## Instructions to follow
Rewrite the lines from the line with "You are a GUI" to the line with "Task: Click on", substituting "assistant" for "agent" and keeping everything else unchanged.
#### Data provided ####
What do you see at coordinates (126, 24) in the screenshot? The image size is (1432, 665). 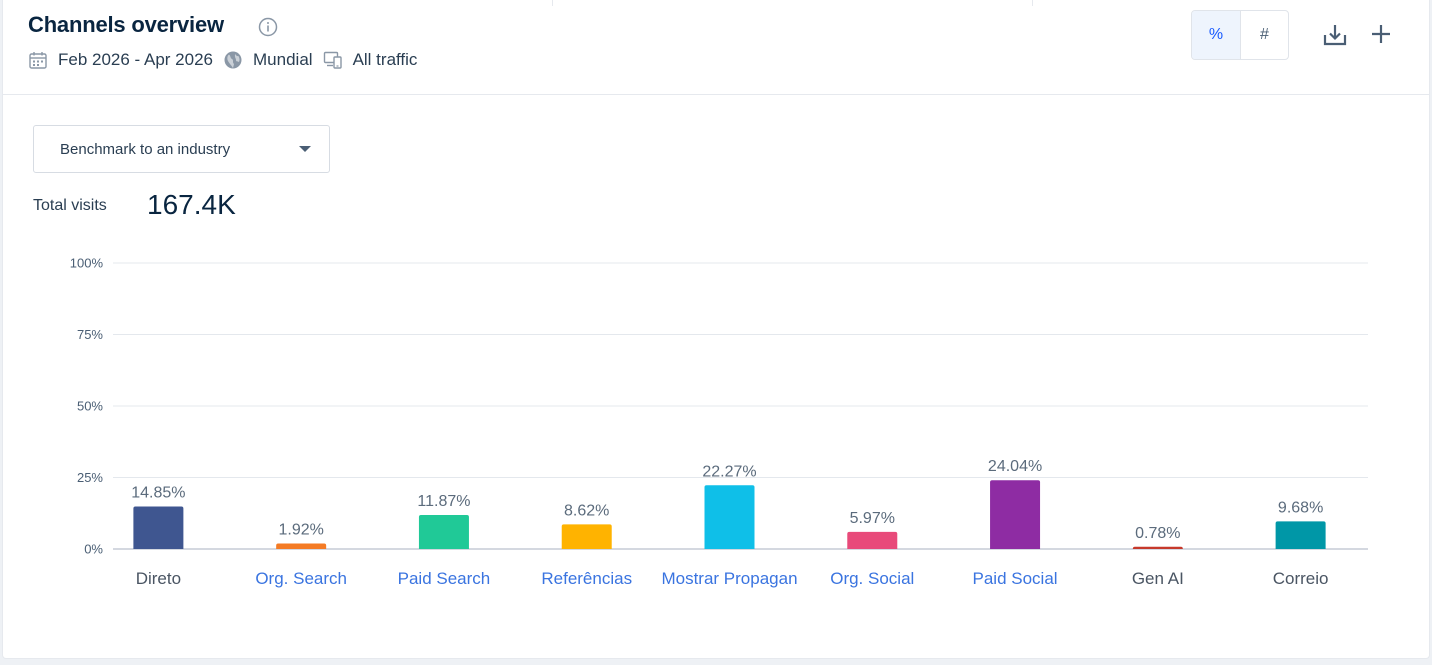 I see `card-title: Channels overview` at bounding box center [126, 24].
####
#### Data provided ####
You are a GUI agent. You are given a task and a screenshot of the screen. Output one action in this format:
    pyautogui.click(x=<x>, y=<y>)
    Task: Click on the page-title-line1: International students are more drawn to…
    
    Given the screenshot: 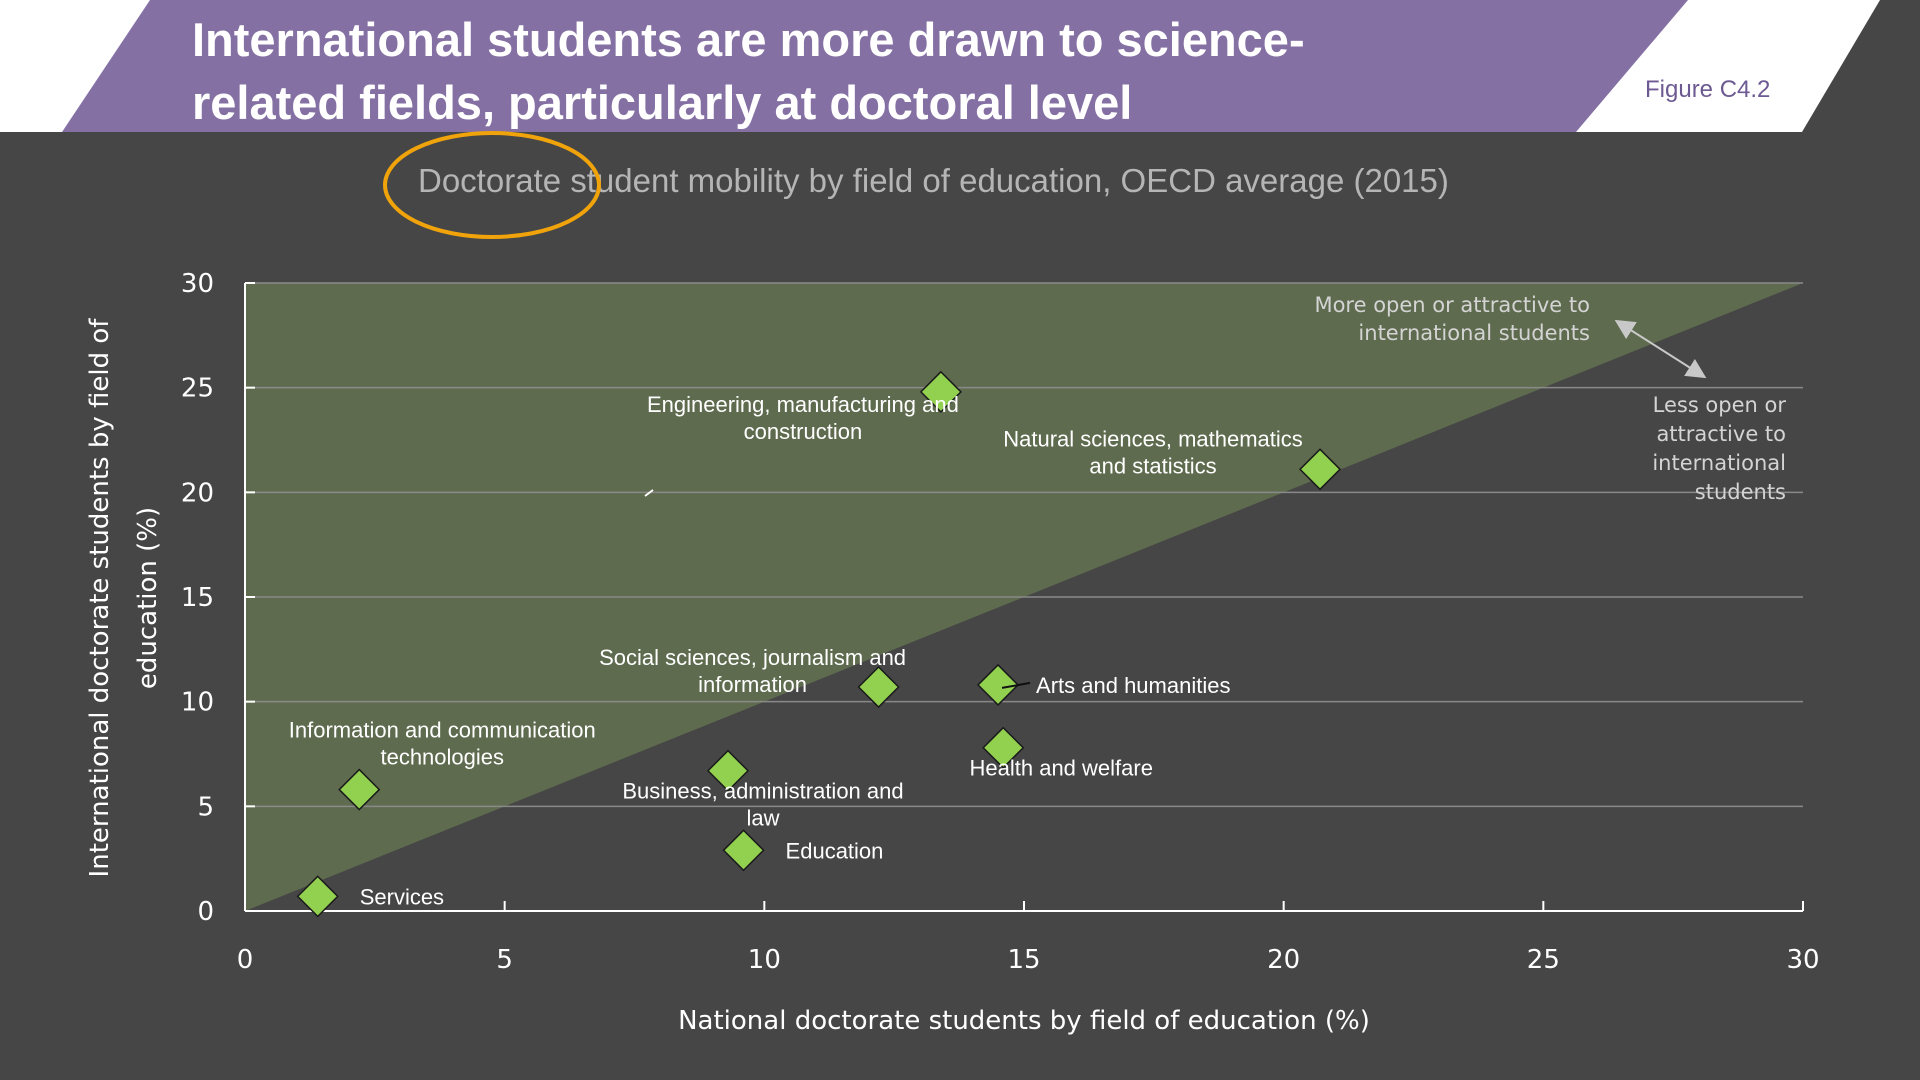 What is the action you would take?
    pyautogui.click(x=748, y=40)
####
## Completed task
You are a GUI assistant. You are given a task and a screenshot of the screen. Output one action in this format:
    pyautogui.click(x=<x>, y=<y>)
    Task: Click on the page-title-line1: International students are more drawn to…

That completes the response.